[Entries showing where items appear]

****

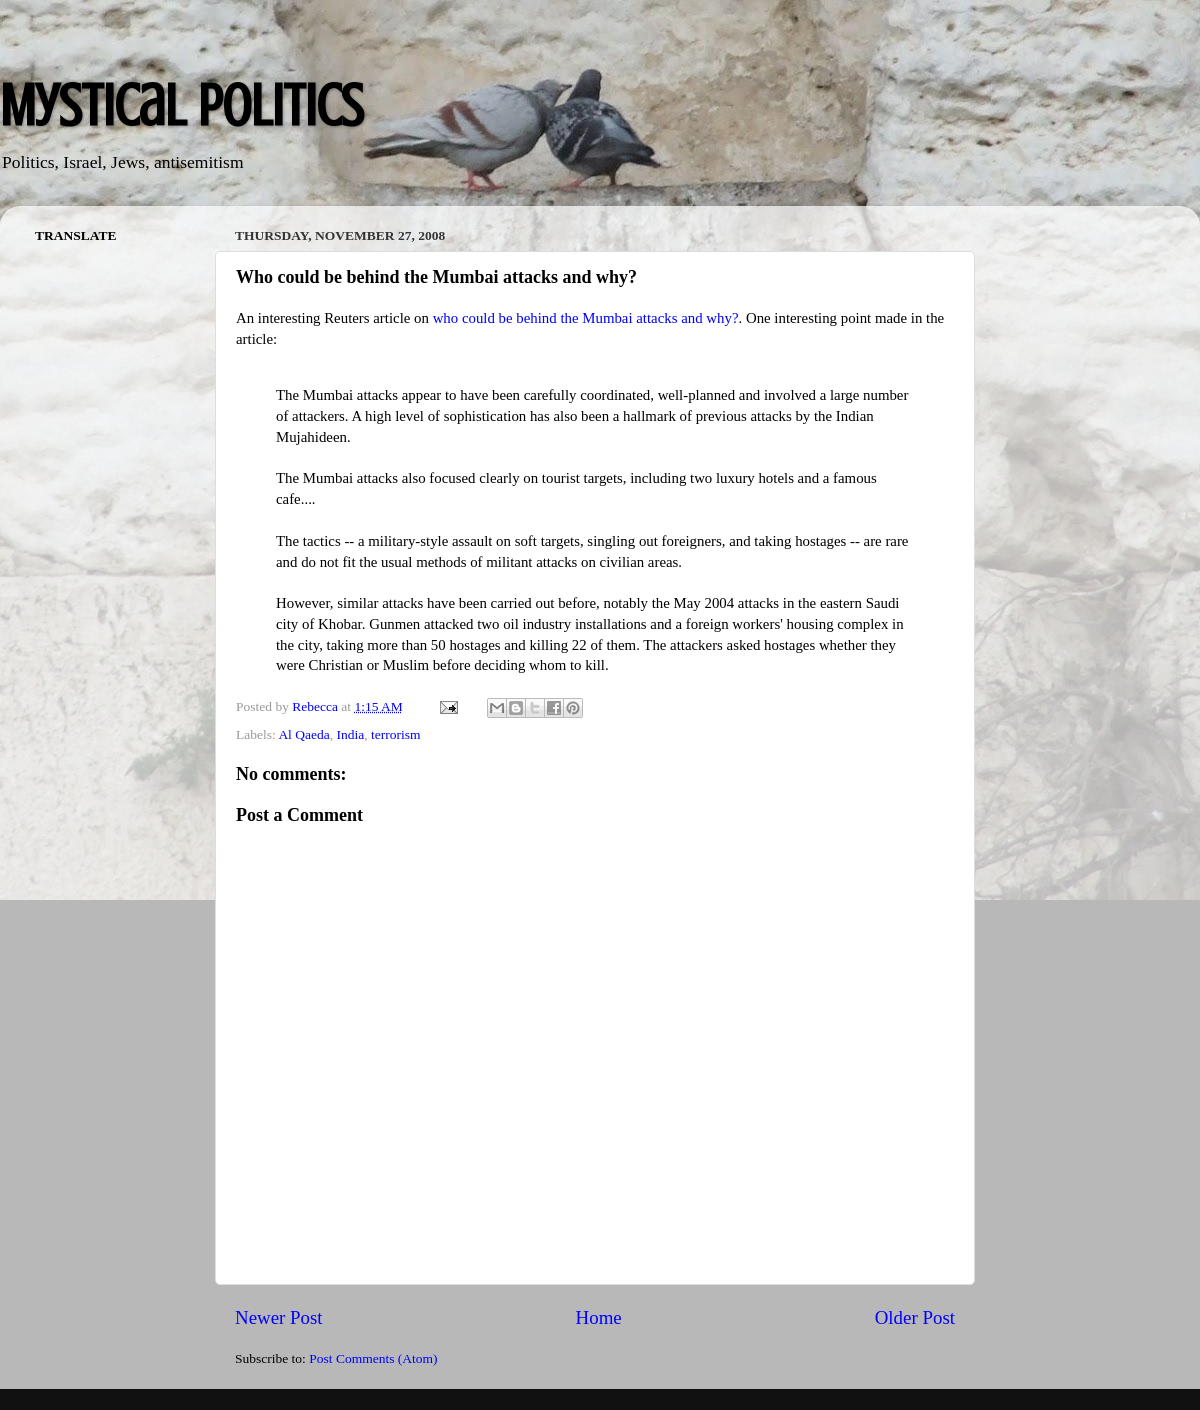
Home (599, 1317)
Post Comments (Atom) (373, 1358)
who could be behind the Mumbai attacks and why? (586, 318)
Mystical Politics (181, 105)
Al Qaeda (303, 734)
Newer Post (279, 1317)
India (350, 734)
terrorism (396, 734)
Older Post (915, 1317)
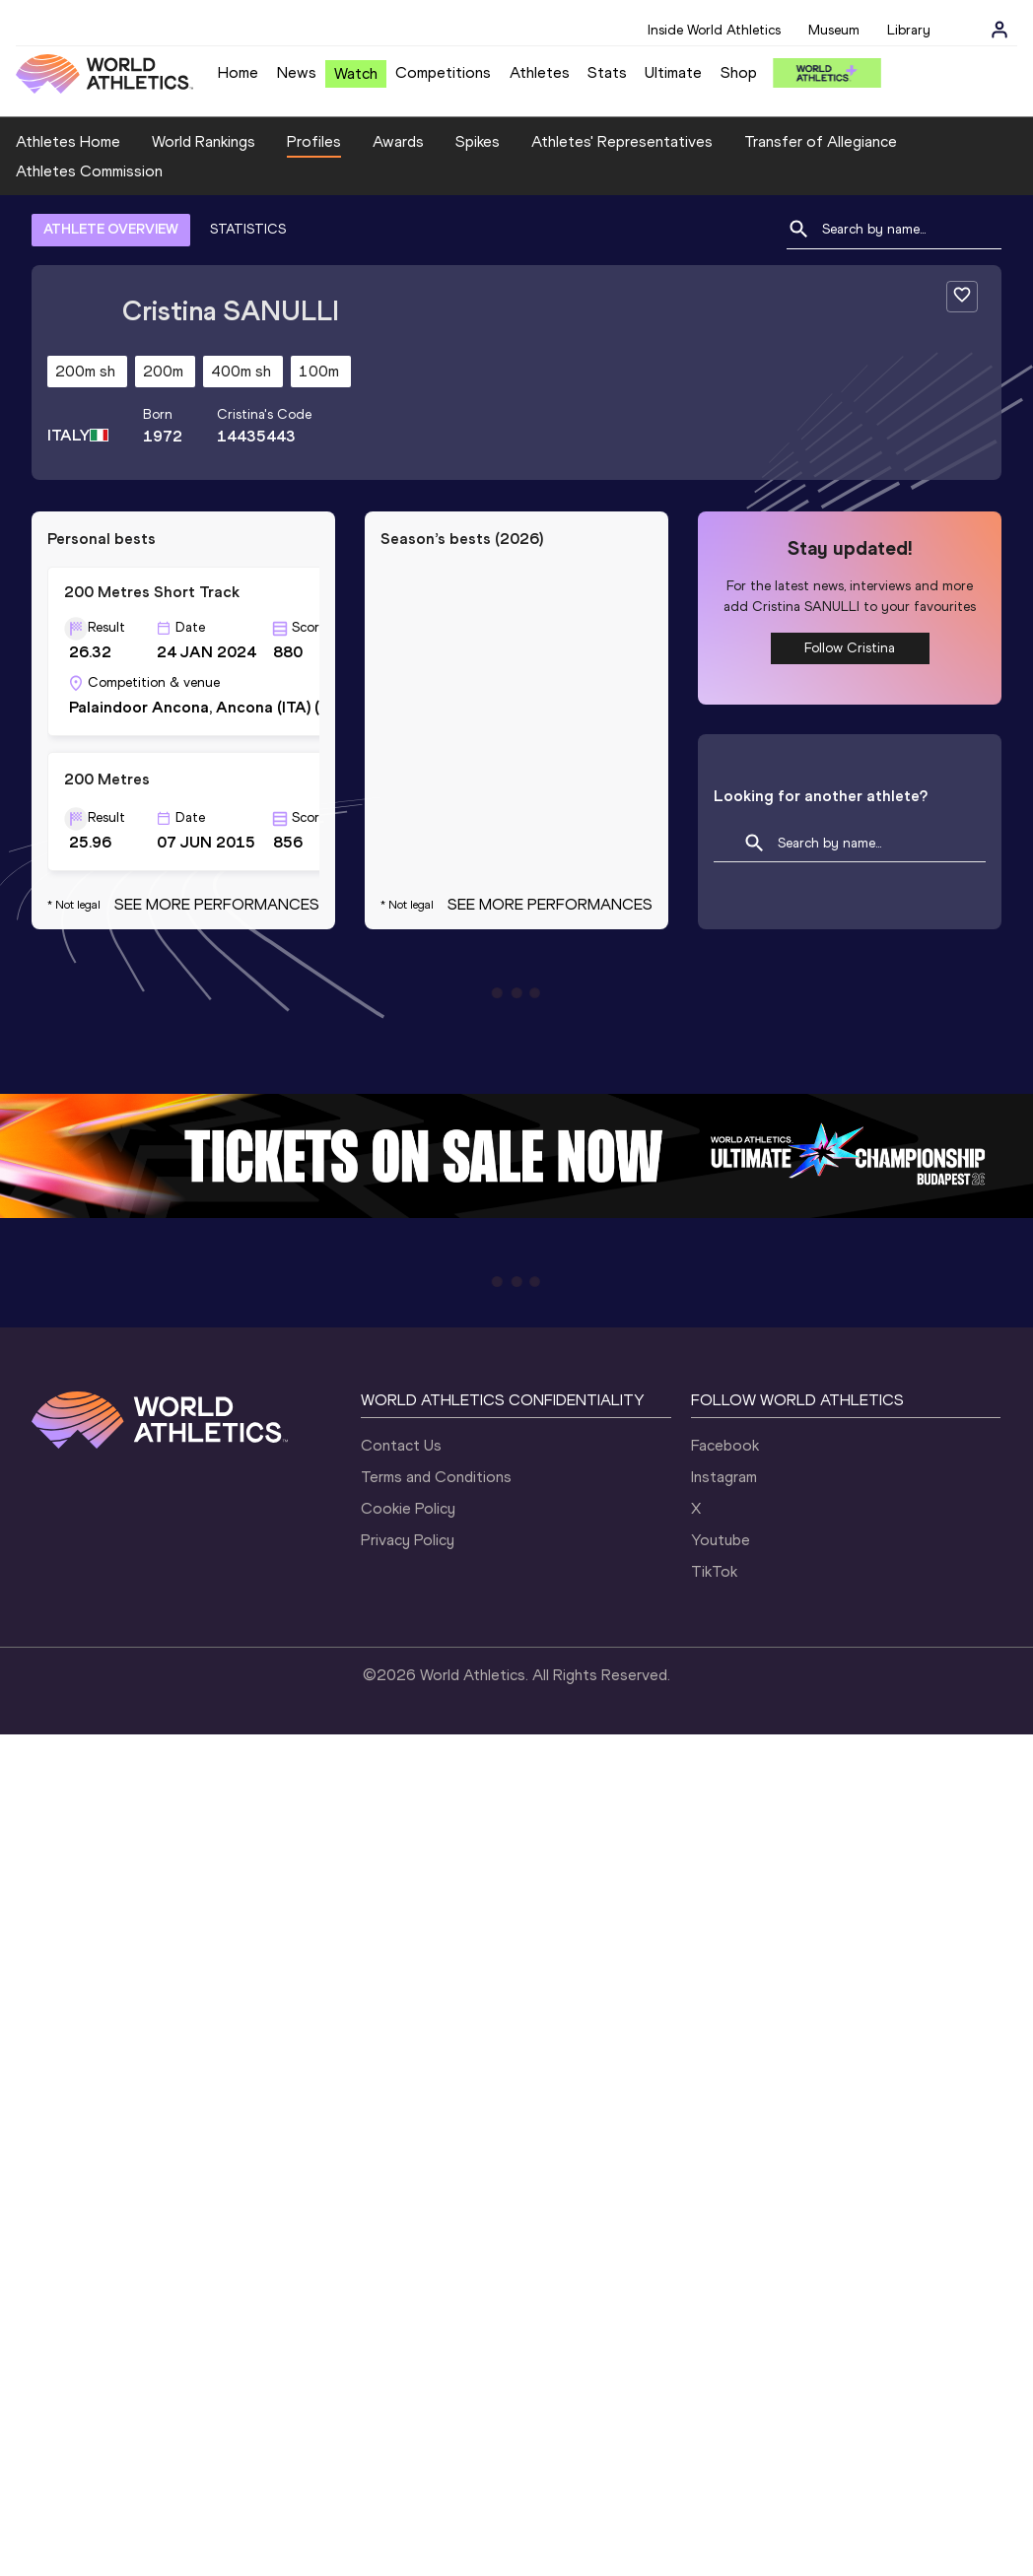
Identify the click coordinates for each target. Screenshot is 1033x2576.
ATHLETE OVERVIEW (110, 229)
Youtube (720, 1539)
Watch (356, 73)
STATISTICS (248, 229)
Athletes (540, 72)
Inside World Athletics (714, 30)
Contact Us (401, 1445)
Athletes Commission (89, 171)
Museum (834, 30)
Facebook (725, 1445)
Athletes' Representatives (622, 141)
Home (238, 72)
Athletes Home (68, 141)
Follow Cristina (849, 648)
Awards (398, 141)
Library (908, 30)
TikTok (714, 1571)
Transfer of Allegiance (820, 141)
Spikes (477, 141)
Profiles (314, 141)
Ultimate (673, 72)
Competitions (443, 72)
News (296, 72)
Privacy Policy (407, 1539)
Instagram (724, 1476)
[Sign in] (999, 29)
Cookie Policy (408, 1508)
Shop (739, 72)
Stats (607, 72)
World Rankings (203, 141)
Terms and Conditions (436, 1476)
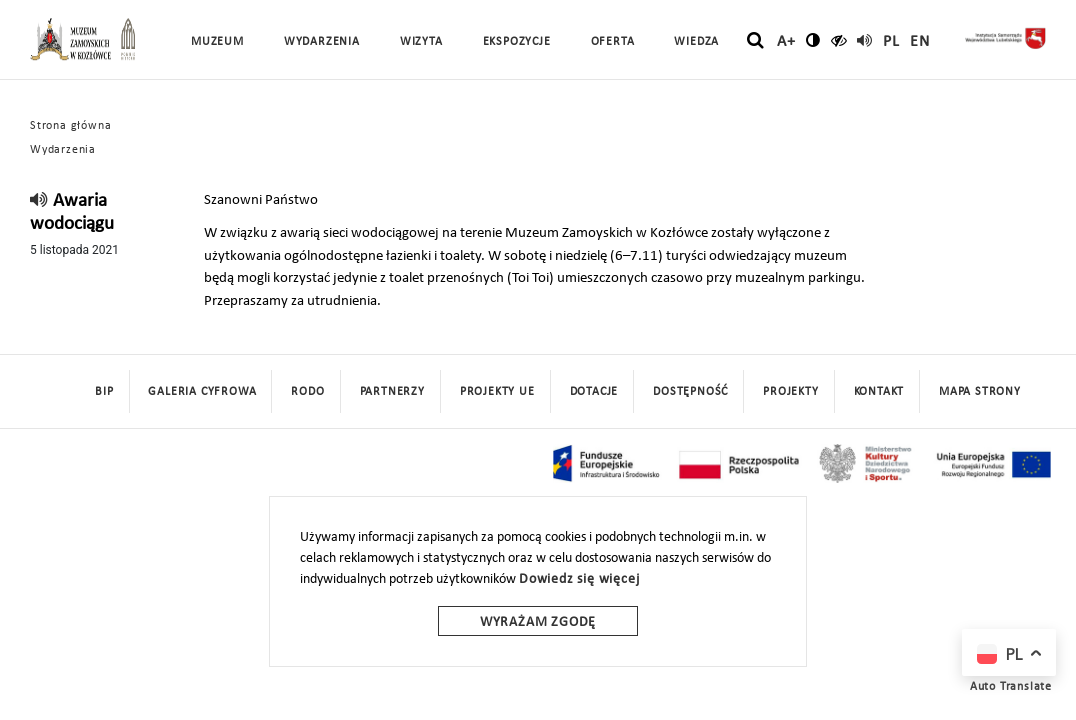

****

## Exercise requirements:
Add 105 to each coordinate value in the answers and write out every line of the listing again with those new numbers. Leave out the pictures.

## Result for this task:
Home (704, 1422)
Post Comments (Atom) (478, 1463)
who could be behind the Mumbai attacks and why? (691, 423)
Mystical Politics (286, 210)
Al Qaeda (408, 839)
Newer Post (384, 1422)
India (455, 839)
terrorism (501, 839)
Older Post (1020, 1422)
Identify the click coordinates for each target. Screenshot is 1033x2576.
ATHLETE OVERVIEW (215, 334)
Youtube (825, 1644)
Watch (461, 178)
STATISTICS (353, 334)
Athletes (645, 177)
Inside World Athletics (819, 135)
Contact Us (506, 1550)
Athletes Commission (194, 276)
Museum (939, 135)
Facebook (830, 1550)
Athletes' Representatives (727, 246)
Home (343, 177)
Athletes Home (173, 246)
Follow Cristina (954, 753)
Awards (503, 246)
Library (1013, 135)
TikTok (819, 1676)
Transfer of Allegiance (925, 246)
Spikes (582, 246)
Profiles (419, 246)
Ultimate (778, 177)
Competitions (548, 177)
News (401, 177)
Privacy Policy (512, 1644)
Instagram (829, 1581)
[Sign in] (1104, 134)
Cookie Policy (513, 1613)
Shop (844, 177)
Stats (712, 177)
World Rankings (308, 246)
Terms and Conditions (541, 1581)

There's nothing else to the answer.